• _What this task involves_
Filter the data for "left" and copy matching lines.

Pixel coordinate grounding data:
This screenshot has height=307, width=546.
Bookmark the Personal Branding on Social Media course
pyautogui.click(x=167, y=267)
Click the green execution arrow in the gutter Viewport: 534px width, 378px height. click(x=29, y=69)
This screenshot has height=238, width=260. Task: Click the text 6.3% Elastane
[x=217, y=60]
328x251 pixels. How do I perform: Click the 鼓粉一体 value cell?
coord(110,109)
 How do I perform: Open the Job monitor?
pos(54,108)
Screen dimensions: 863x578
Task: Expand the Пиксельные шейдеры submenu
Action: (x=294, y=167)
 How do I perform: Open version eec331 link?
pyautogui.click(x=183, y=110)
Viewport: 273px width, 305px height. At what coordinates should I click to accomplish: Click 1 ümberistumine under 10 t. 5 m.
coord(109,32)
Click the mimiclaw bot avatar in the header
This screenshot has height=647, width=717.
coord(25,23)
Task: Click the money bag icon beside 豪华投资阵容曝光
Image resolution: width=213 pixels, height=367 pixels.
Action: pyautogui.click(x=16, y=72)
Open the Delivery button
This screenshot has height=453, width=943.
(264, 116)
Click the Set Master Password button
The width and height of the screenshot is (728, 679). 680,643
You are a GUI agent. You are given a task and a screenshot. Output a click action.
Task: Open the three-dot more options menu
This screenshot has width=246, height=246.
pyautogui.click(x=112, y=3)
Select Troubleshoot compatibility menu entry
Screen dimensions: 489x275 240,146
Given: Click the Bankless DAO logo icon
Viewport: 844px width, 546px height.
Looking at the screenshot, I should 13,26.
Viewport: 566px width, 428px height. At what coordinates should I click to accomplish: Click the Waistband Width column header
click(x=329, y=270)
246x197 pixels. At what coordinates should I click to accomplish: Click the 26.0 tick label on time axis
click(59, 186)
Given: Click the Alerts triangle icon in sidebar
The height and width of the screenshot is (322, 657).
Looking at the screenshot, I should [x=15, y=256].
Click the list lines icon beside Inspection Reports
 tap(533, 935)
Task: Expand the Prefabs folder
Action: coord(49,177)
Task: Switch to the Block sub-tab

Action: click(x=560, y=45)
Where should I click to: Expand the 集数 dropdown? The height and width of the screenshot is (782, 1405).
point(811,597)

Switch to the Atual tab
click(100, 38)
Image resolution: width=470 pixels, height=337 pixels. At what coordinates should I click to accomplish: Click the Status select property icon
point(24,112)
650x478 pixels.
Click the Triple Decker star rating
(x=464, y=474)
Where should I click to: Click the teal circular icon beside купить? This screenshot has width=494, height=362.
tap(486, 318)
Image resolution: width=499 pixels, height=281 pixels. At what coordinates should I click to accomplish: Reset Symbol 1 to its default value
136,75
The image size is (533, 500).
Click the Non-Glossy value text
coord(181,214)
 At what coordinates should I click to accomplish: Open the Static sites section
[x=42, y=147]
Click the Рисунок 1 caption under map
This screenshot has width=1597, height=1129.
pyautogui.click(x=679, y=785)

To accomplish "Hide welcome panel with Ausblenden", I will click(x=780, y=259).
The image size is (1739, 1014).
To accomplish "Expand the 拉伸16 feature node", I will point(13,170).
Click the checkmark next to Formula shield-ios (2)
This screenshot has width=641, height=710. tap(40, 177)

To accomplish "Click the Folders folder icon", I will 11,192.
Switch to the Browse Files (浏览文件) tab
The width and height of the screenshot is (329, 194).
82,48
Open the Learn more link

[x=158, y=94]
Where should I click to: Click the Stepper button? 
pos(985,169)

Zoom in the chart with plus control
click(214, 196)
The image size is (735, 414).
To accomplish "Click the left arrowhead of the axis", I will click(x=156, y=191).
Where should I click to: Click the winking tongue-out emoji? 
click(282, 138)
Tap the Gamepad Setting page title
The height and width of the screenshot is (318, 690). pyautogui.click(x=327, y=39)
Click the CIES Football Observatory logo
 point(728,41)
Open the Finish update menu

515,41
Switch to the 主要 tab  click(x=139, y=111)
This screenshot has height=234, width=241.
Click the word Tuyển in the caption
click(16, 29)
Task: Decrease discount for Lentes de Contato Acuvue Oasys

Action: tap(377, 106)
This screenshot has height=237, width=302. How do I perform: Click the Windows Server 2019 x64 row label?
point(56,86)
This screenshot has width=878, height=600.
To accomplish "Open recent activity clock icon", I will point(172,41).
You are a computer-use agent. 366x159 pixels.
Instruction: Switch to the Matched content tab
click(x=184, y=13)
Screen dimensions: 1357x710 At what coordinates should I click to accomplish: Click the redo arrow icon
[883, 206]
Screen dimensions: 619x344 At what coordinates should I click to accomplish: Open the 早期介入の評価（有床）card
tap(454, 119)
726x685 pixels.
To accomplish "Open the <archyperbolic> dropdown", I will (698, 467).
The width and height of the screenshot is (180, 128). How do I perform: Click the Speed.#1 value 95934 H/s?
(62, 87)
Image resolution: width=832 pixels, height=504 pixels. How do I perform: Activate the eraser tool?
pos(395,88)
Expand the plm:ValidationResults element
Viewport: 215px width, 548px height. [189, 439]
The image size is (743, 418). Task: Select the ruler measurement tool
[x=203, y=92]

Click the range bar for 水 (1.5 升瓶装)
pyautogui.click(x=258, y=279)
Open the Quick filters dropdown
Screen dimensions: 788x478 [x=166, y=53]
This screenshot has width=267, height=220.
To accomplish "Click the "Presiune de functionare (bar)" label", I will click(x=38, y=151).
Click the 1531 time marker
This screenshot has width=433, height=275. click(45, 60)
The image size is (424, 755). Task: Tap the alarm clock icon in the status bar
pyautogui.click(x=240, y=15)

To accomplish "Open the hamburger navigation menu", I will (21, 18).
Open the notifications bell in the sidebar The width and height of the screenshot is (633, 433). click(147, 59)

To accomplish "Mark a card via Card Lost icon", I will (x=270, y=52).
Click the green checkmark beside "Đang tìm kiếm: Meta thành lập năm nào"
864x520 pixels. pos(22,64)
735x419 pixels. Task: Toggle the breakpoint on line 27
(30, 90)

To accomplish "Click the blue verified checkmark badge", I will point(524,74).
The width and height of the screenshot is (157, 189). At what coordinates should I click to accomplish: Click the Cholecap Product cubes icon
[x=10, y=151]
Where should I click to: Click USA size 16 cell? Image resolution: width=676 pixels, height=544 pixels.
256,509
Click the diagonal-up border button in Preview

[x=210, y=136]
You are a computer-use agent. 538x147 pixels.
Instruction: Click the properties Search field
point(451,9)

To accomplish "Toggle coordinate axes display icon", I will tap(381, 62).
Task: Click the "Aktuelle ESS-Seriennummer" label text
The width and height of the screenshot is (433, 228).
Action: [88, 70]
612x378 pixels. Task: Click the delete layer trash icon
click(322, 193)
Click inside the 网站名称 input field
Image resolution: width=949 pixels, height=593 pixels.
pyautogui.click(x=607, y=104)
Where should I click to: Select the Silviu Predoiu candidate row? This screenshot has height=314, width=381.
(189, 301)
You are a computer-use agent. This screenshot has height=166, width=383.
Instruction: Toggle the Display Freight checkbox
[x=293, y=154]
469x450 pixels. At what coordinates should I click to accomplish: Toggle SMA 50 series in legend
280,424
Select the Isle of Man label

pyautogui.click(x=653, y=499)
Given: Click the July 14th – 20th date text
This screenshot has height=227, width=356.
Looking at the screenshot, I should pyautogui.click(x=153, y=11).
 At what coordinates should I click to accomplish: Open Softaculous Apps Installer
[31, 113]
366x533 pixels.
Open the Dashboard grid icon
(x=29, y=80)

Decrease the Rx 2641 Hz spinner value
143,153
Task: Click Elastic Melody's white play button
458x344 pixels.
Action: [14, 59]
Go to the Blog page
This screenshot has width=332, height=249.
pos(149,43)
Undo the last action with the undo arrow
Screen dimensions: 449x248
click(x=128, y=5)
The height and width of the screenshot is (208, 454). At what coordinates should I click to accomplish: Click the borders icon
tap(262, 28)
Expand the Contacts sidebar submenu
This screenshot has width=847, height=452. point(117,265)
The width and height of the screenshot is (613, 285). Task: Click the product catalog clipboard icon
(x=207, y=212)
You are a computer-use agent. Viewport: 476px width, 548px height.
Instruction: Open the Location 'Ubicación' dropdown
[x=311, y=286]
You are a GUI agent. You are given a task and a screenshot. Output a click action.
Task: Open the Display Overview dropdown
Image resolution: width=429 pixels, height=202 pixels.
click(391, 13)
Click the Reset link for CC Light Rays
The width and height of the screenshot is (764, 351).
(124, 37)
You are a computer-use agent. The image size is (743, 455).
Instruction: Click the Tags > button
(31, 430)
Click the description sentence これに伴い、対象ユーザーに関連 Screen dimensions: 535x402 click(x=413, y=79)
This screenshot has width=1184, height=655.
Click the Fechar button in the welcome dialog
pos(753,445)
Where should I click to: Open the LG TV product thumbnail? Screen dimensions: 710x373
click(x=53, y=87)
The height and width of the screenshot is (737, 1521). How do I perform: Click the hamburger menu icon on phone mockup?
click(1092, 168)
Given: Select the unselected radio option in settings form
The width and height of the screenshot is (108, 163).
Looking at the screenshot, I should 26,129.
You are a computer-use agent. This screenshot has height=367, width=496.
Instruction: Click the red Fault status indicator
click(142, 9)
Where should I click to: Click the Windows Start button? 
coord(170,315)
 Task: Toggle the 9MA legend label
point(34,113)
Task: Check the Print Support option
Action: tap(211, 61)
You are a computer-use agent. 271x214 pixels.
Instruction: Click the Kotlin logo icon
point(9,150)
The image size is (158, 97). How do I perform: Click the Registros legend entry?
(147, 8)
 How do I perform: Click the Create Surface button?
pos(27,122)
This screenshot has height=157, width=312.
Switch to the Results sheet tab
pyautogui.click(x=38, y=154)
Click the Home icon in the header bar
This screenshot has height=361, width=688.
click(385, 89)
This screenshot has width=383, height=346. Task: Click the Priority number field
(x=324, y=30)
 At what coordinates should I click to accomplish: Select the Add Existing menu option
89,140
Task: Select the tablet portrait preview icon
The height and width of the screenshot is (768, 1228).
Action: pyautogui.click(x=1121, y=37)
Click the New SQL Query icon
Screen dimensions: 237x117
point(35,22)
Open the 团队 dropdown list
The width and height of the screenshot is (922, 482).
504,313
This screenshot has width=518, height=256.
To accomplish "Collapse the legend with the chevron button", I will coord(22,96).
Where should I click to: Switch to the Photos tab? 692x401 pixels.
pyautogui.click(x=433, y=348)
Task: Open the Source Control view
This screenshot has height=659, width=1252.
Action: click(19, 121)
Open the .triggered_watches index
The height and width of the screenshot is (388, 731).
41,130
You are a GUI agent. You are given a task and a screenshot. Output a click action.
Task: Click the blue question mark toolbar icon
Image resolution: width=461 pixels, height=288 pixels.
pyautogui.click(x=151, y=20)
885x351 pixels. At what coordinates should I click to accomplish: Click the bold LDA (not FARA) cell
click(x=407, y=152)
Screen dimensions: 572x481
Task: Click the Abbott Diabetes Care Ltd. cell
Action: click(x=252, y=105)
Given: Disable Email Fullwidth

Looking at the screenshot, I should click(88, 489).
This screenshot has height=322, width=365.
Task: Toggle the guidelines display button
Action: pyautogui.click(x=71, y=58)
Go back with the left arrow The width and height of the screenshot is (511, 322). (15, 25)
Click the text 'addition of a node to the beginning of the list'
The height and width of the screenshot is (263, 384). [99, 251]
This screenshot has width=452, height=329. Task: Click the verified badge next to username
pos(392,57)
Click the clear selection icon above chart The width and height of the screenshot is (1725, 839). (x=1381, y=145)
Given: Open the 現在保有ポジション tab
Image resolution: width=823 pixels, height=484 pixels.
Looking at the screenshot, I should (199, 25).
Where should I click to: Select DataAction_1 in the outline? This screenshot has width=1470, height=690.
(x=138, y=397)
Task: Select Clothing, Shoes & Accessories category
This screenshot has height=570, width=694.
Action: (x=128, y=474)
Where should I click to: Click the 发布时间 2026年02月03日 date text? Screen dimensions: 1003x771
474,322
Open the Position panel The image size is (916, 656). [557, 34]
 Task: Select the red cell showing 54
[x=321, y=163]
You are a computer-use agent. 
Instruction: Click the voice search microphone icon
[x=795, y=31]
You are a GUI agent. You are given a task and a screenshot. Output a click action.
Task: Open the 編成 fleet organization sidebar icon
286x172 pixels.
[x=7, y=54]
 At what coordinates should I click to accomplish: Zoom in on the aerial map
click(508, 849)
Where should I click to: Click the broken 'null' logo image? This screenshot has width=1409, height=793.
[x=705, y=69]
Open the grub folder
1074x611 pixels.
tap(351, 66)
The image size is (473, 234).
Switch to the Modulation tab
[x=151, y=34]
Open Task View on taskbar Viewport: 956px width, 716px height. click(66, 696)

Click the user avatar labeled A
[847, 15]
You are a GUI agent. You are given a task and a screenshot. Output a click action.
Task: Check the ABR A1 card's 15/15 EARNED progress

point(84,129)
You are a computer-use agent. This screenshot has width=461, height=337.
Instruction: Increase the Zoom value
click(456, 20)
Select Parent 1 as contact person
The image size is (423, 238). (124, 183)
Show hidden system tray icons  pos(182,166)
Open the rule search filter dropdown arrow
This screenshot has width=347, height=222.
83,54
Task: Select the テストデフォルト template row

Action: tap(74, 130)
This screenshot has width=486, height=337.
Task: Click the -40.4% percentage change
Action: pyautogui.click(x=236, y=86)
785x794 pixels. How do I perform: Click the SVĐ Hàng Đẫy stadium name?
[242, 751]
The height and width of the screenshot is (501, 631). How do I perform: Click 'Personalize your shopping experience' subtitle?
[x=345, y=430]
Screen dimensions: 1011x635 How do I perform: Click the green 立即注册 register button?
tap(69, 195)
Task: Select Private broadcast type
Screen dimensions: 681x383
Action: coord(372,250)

• _Response to this task_
To accomplish "Click the left arrowhead of the axis", I will click(x=156, y=191).
Go back with the left arrow The width and height of the screenshot is (511, 322). (15, 25)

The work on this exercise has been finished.